Exercise requirements:
Give the records again in full, exactly as they appear.

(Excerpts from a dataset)

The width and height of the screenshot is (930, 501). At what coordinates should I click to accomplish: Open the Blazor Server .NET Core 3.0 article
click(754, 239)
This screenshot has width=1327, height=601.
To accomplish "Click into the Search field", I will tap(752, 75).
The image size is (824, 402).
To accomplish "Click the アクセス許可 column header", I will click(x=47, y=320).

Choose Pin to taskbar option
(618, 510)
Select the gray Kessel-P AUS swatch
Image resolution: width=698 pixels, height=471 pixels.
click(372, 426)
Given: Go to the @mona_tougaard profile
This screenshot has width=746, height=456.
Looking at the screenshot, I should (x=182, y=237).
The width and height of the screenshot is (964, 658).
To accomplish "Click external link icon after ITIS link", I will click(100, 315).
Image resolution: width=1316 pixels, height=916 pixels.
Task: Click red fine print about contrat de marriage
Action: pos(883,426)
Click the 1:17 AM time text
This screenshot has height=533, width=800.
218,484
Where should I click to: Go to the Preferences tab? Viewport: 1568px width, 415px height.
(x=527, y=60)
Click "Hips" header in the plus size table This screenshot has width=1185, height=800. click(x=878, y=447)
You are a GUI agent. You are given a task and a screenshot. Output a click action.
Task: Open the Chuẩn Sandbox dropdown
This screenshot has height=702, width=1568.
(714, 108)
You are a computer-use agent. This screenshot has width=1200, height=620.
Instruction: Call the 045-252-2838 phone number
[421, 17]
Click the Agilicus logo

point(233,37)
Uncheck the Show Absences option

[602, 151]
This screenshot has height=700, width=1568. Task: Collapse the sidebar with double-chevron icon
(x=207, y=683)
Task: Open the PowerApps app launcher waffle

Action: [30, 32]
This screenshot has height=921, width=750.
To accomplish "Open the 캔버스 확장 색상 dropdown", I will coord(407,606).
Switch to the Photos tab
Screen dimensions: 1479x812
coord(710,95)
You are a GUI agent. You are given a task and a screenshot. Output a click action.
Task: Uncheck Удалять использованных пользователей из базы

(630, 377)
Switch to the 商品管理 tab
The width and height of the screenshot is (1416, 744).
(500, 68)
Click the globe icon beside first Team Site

Solution for this task:
The width and height of the screenshot is (930, 501). At what coordinates should I click to accomplish: Open the Blazor Server .NET Core 3.0 article
click(754, 239)
This screenshot has width=1327, height=601.
To accomplish "Click into the Search field", I will tap(752, 75).
The image size is (824, 402).
To accomplish "Click the アクセス許可 column header", I will click(x=47, y=320).

Choose Pin to taskbar option
(618, 510)
Select the gray Kessel-P AUS swatch
Image resolution: width=698 pixels, height=471 pixels.
click(372, 426)
Given: Go to the @mona_tougaard profile
This screenshot has width=746, height=456.
Looking at the screenshot, I should (x=182, y=237).
The width and height of the screenshot is (964, 658).
To accomplish "Click external link icon after ITIS link", I will click(100, 315).
Image resolution: width=1316 pixels, height=916 pixels.
Task: Click red fine print about contrat de marriage
Action: pos(883,426)
Click the 1:17 AM time text
This screenshot has height=533, width=800.
218,484
Where should I click to: Go to the Preferences tab? Viewport: 1568px width, 415px height.
(x=527, y=60)
Click "Hips" header in the plus size table This screenshot has width=1185, height=800. click(x=878, y=447)
You are a GUI agent. You are given a task and a screenshot. Output a click action.
Task: Open the Chuẩn Sandbox dropdown
This screenshot has height=702, width=1568.
(714, 108)
You are a computer-use agent. This screenshot has width=1200, height=620.
Instruction: Call the 045-252-2838 phone number
[421, 17]
Click the Agilicus logo

point(233,37)
Uncheck the Show Absences option

[602, 151]
This screenshot has height=700, width=1568. Task: Collapse the sidebar with double-chevron icon
(x=207, y=683)
Task: Open the PowerApps app launcher waffle

Action: [30, 32]
This screenshot has height=921, width=750.
To accomplish "Open the 캔버스 확장 색상 dropdown", I will coord(407,606).
Switch to the Photos tab
Screen dimensions: 1479x812
coord(710,95)
You are a GUI agent. You are given a task and a screenshot. Output a click action.
Task: Uncheck Удалять использованных пользователей из базы

(630, 377)
Switch to the 商品管理 tab
The width and height of the screenshot is (1416, 744).
(500, 68)
Click the globe icon beside first Team Site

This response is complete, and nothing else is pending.